1993年には精神科病床が35万に届きます。おそらく、ここら辺が病床数のピークになります。ここから病床数は若干の減少になっています。(先進国は1980年以降には精神科病床を急激に減らしていたのとは対照的。ー急激に病床数を減らしたデメリットも指摘されてはいる。)

精神科病床を減らそうという流れ(転換期)

1987年「精神保健法」

多方面から批判を受け続け、1987年(昭和62年)には「精神保健法」ができます。精神科疾患患者の、社会復帰の促進・そのための「精神障害者社会復帰施設」が規定されました。

  • 地域包括ケア
  • 入院医療治療から在宅医療へ

この時はじめて「精神障害者の地域への移行」が規定されました。今では有名になったこの考え方ですが、1987年から始まった物になります。

1993年(平成5年)に精神保健法は改正され。精神障害者地域生活援助事業(グループホーム)が法制化され、第二種福祉事業にも位置づけられました。

その後の法改正(脱施設化への動き)

「精神障害」=「障害」・そして社会復帰施設の拡充へ

精神保健法改正のあった1993年(平成5年)の末に「心身障害者対策基本法の一部を改正する法律」が公布され、「障害者基本法」が成立しています。
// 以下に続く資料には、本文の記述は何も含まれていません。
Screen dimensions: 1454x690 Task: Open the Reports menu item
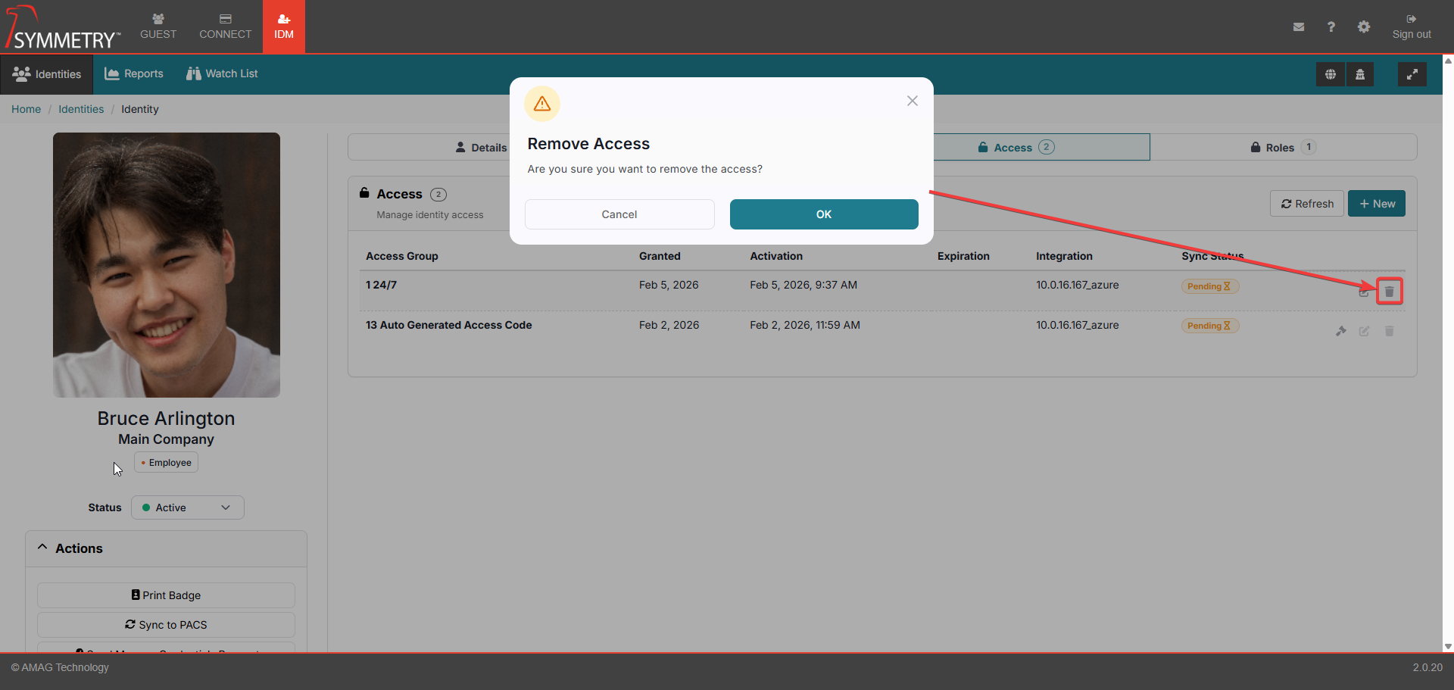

ここで初めて「精神障害者」は「障害者の一部である」と位置づけられるようになりました(それまでは障害者=身体障害者であって精神障害者とは別だった)。

その後も「医療観察法」ができたり、精神保健法が「精神保健及び精神障害者福祉に関する法律」と改まり改正されたりして、社会復帰施設の拡充が進められています。(医療観察法については、社会復帰を詐害しているとの批判もあります。)

  • 2005年 障害者自立支援法
  • 2011年 障害者虐待防止法
  • 2012年 障害者総合支援法

というように様々な法律ができてきています。

おまけ)2006年「精神病院」から「精神科病院」へ

2006年6月、精神病院の用語の整理等のための関係法律の一部を改正する法律によって、日本の法文の中の「精神病院」がすべて「精神科病院」に変わりました。
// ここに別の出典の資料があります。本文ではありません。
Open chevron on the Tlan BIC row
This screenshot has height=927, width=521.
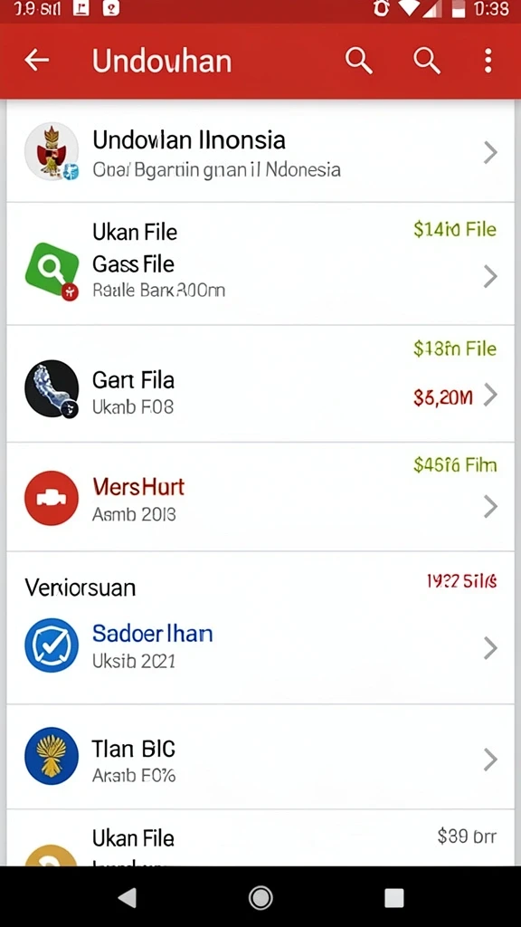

「『精神病院』という用語には精神病者を収用するというイメージが残っており、そのことが精神科医療機関に対する国民の正しい理解の深化や患者の自発的な受診の妨げになっているから」という理由らしいが、そういう問題?そんなところよりも、もっと変えるべきところがあるだろうと個人的には突っ込みたい。

今後の課題・病床数はどこまで減らすべき?

現在精神科領域では、「精神科病床を減らせ」という流れだが、どこまで減らすべきなのでしょうか?

例えば、アメリカやオーストラリアでは精神科病床を減らした結果、浮浪者が大量に増えてしまい、逆に問題になったりしています。(精神科病床を完全に減らしてうまくいっている国は少ないです。)

精神科病床を減らすのは良いですが、精神科疾患を持つ人々の受け皿システムが無い限り、安易に病床数も減らせないなと思います。